▸ EXTRACT PROVIDED

MENDOZA v. The STATE.
Licho Zurito Mendoza appeals his conviction for attempted trafficking in cocaine, trafficking in cocaine, terroristic threats, and misdemeanor obstruction of an officer. Mendoza contends that: (1) the trial judge erred in denying his motion for a directed verdict of acquittal on the charge of terroristic threats, (2) the trial judge erred in the instruction of the jury, and (3) he received ineffective counsel. For the reasons outlined below, we affirm.
“ ‘On appeal, the evidence must be viewed in the light most favorable to the verdict and the appellant no longer enjoys the presumption of innocence; moreover, on appeal this court determines evidence sufficiency and does not weigh the evidence or determine witness credibility. (Cit.)’ [Cit.]” Williams v. State, 217 Ga.App. 636, 638(3), 458 S.E.2d 671 (1995). Viewed in this light, the record shows that on September 18, 2002, a Cherokee County Narcotics Unit officer and an informant traveled to a residence to meet with Mendoza to purchase cocaine. Mendoza met with the officer and his informant but could not make the transaction that day and arranged to make the cocaine buy the next day.
The next day, after the officer had unsuccessfully attempted to meet the appellant, Mendoza called the officer and told him to come over to make the cocaine transaction. The officer had planned to purchase the drugs and serve a search warrant, but the supplier never arrived. While waiting for the supplier, Mendoza told the officer that he did not trust the officer's informant and did not want to do business with the informant around. Mendoza then stated that if he went to jail he would kill the informant, or would have the officer kill him. The officer was wearing a recording device that captured this conversation.
Because the supplier never arrived, the officer left the residence but Mendoza contacted him later that evening and instructed the officer to meet at a nearby Auto Zone to complete the transaction. The officer arranged with other narcotics officers to arrest Mendoza at the Auto Zone, and the defendant was taken into custody as he walked into the parking lot. During the arrest, Mendoza told the officer, in Spanish, that “I'll be out,” which the officer took as a threat of future harm. Not long after Mendoza's arrest, a black Cadillac arrived at the scene and narcotics agents stopped the vehicle, as they had information that the drug supplier drove a black Cadillac. A search of the car revealed cocaine hidden under the driver's seat. The supplier testified that Mendoza asked him to come to the Auto Zone so Mendoza could obtain some cocaine for his personal use.
1. The appellant contends that the trial judge erred in denying his motion for a directed verdict of acquittal on the charge of terroristic threats. We disagree.
Where there is no conflict in the evidence and the evidence introduced with all reasonable deductions and inferences therefrom shall demand a verdict of acquittal or “not guilty” as to the entire offense or to some particular count or offense, the court may direct the verdict of acquittal to which the defendant is entitled under the evidence and may allow the trial to proceed only as to the counts or offenses remaining, if any.

▸ CHECK YOUR UNDERSTANDING
- a) From the Mendoza opinion, extract the passage that begins at the words "The next day, after" and stops after "captured this conversation.".
- b) Continue the Mendoza appellate opinion from the point where the excerpt stops.
The entries after this point are separate material and are not part of the Mendoza opinion.

▸ PROVIDED DATA
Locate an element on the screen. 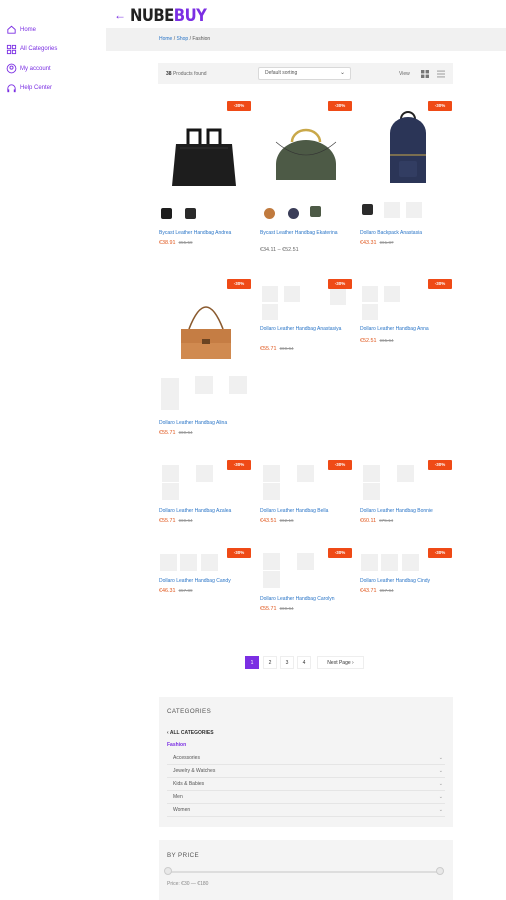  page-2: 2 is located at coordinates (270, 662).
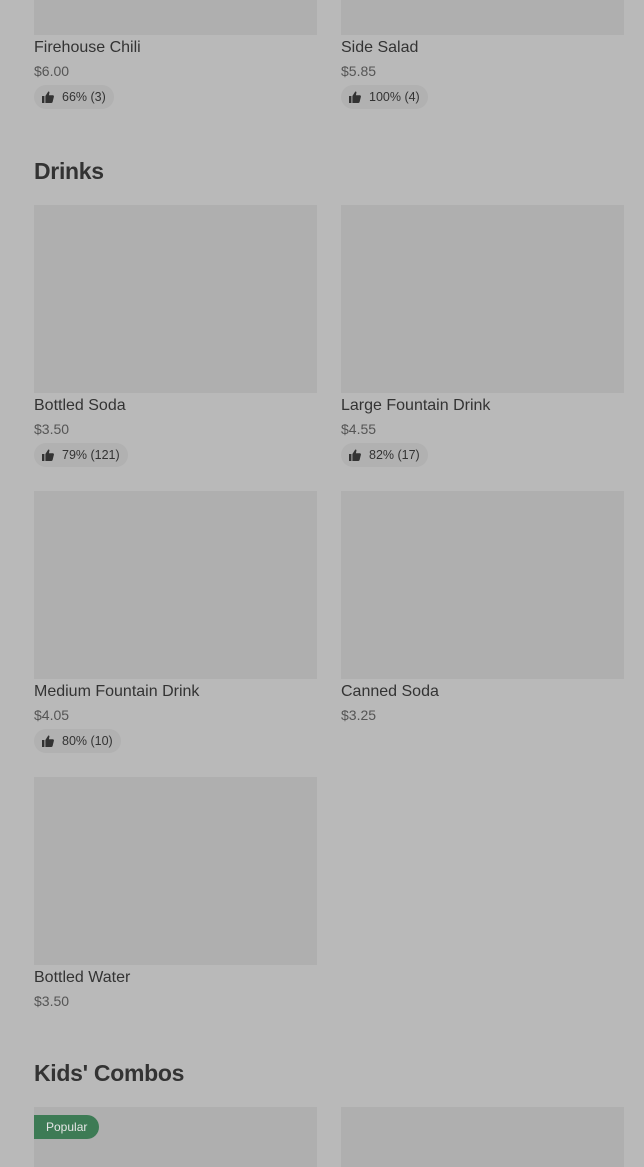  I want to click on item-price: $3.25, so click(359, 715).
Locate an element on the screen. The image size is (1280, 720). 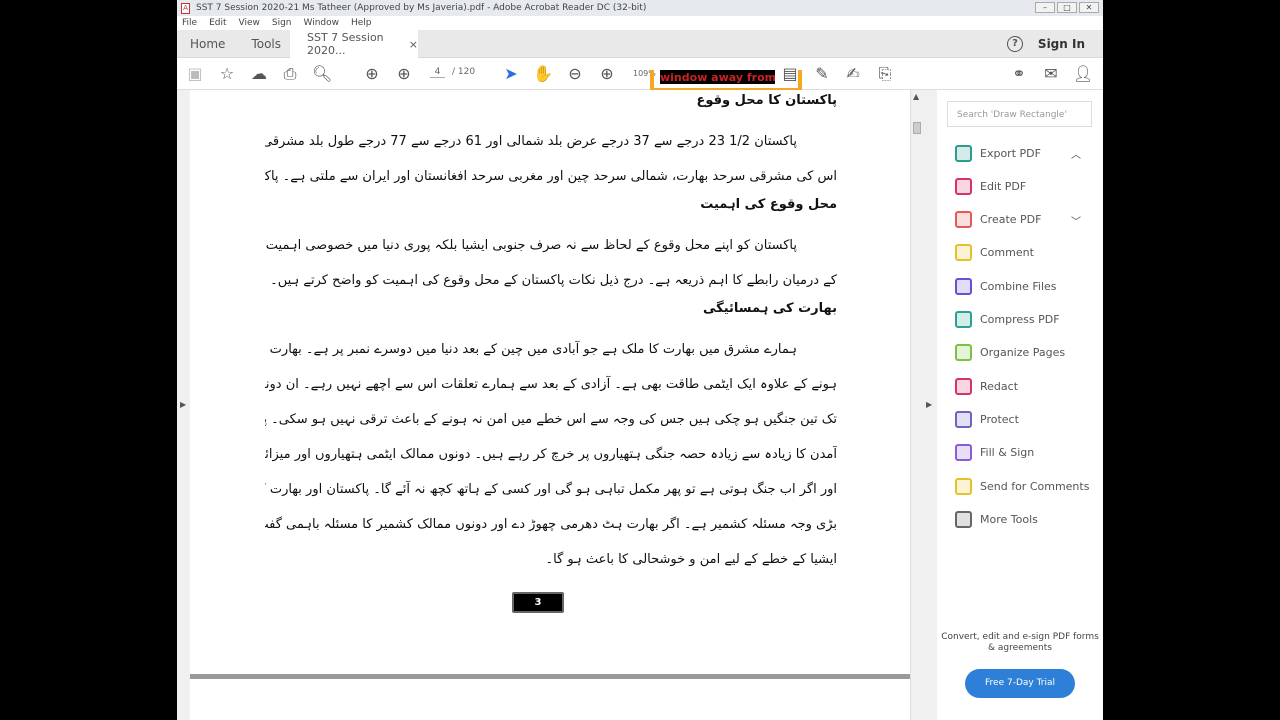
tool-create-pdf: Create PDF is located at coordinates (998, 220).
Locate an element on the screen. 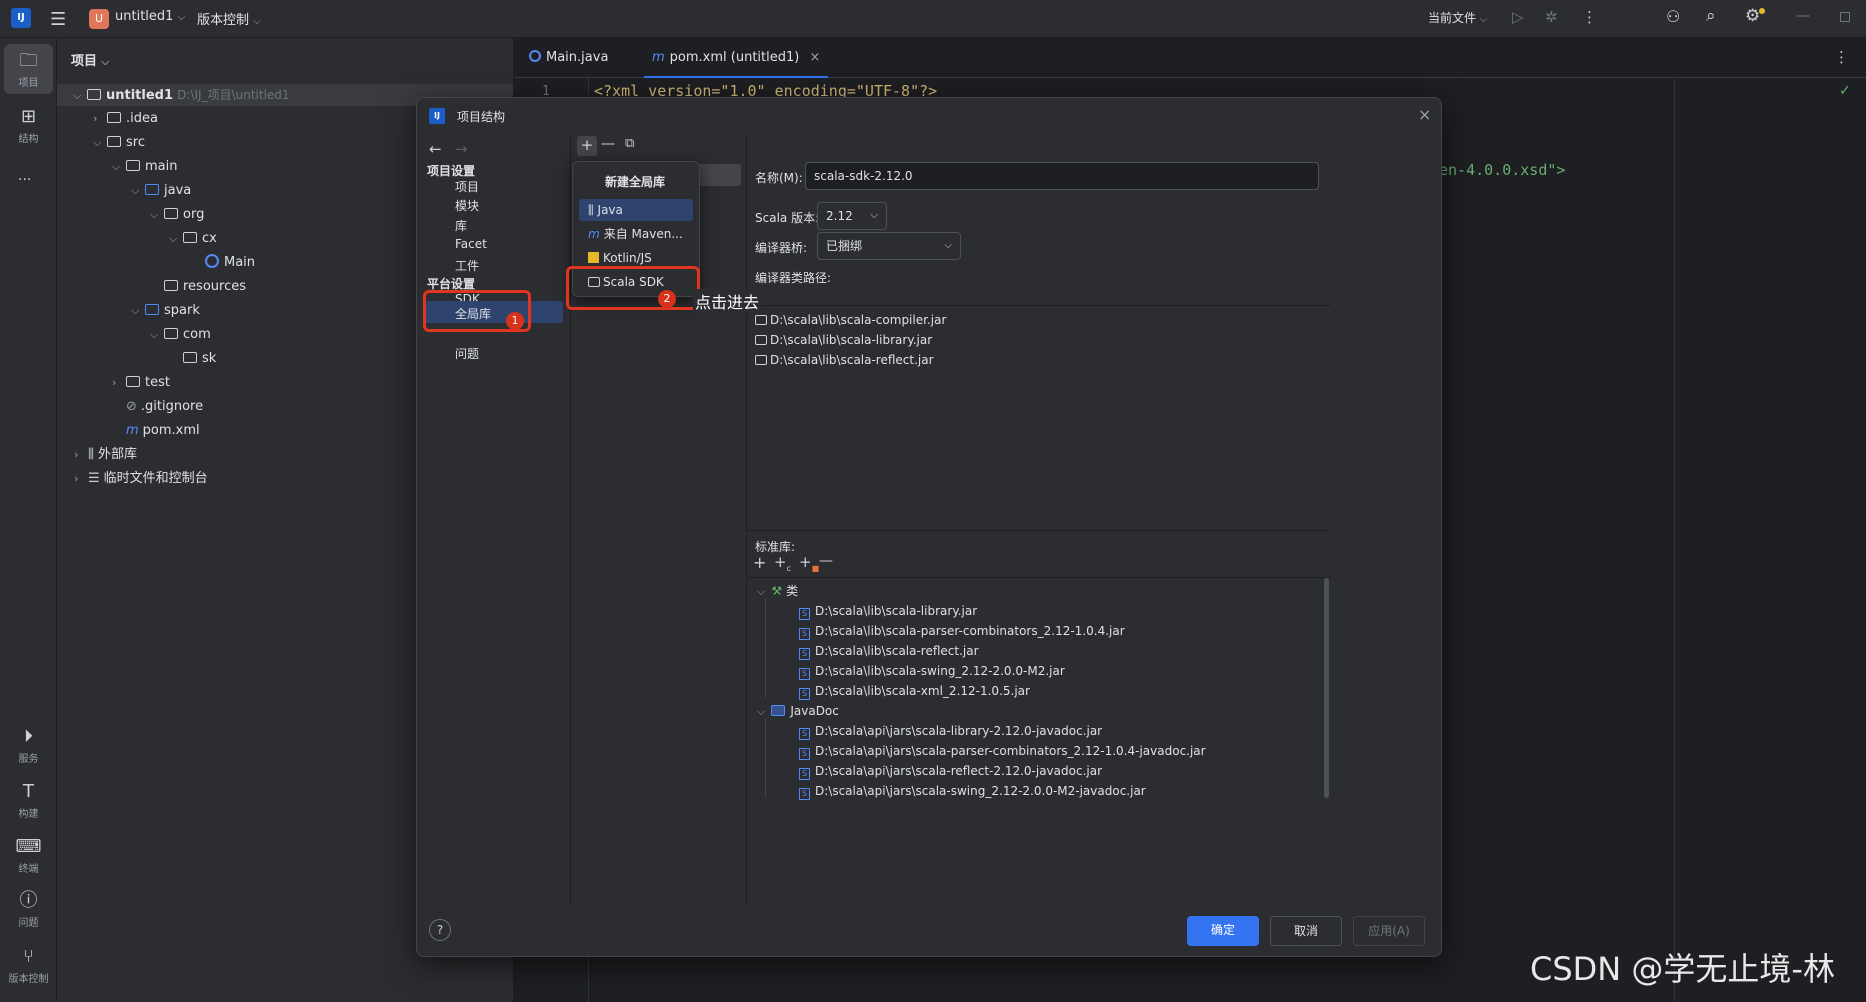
--
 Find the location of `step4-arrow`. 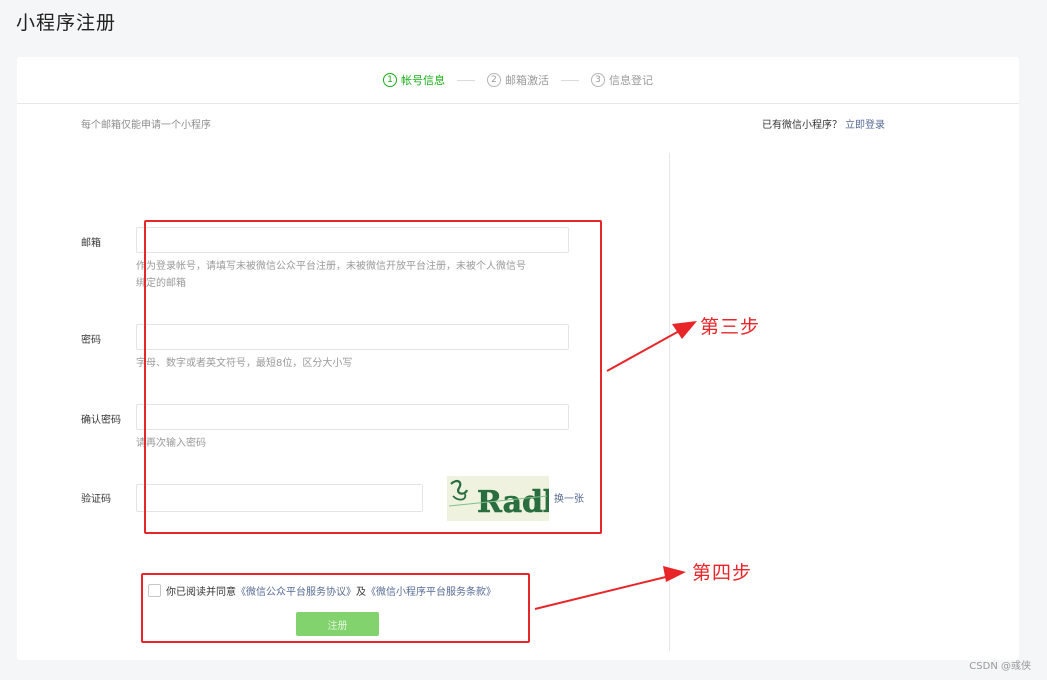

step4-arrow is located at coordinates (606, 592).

▸ REPLIES
- a)
The next day, after the officer had unsuccessfully attempted to meet the appellant, Mendoza called the officer and told him to come over to make the cocaine transaction. The officer had planned to purchase the drugs and serve a search warrant, but the supplier never arrived. While waiting for the supplier, Mendoza told the officer that he did not trust the officer's informant and did not want to do business with the informant around. Mendoza then stated that if he went to jail he would kill the informant, or would have the officer kill him. The officer was wearing a recording device that captured this conversation.

- b)
OCGA § 17-9-1(a). The trial court determined that, due to the implicit nature of the threats against the undercover officer, a reasonable inference of guilt could be found from the evidence and that the question of the threats should be left to the jury. We find no fault with the trial court's decision.
As to the issue of corroboration and the threat itself, “[a] person commits the offense of a terroristic threat when he threatens to commit any crime of violence․ No person shall be convicted under this subsection on the uncorroborated testimony of the party to whom the threat is communicated.” OCGA § 16-11-37(a). It is also well established that in terroristic threat cases “the quantum of corroboration need not in itself be sufficient to convict. It need only be that amount of independent evidence which tends to prove that the incident occurred as alleged.” (Citations and punctuation omitted.) Baker v. State, 225 Ga.App. 848, 849(1), 485 S.E.2d 548 (1997). In both threats, to the undercover officer and to the informant, corroborating evidence exists that proves the incident occurred as alleged. Further, “the question of corroboration is one solely for the jury.” (Citations and punctuation omitted.) Id. The record indicates that the trial court did not abuse its discretion in allowing the jury to weigh the issue of corroboration and make a conclusion based on the evidence presented.
2. The appellant argues that the trial court erred in its instruction to the jury that it would be authorized to convict if it found him guilty “behind” a reasonable doubt. We disagree. “[A]n erroneous charge does not warrant a reversal unless it was harmful and, in determining harm, the entirety of the jury instructions must be considered.” Foote v. State, 265 Ga. 58, 59(2), 455 S.E.2d 579 (1995). In looking at the entirety of the jury instructions, it is clear that no harm was committed, as the trial transcript reflects that the judge used the correct phrase, “beyond a reasonable doubt,” several times, both before and after the erroneous charge. Furthermore, “[t]he general rule is that ‘[a] mere verbal inaccuracy in a charge, which results from a palpable “slip of the tongue,” and clearly could not have misled or confused the jury’ is not reversible error. [Cit.]” Gober v. State, 247 Ga. 652, 655(3), 278 S.E.2d 386 (1981). In light of the totality of the jury instructions, this slip of the tongue does not warrant reversal.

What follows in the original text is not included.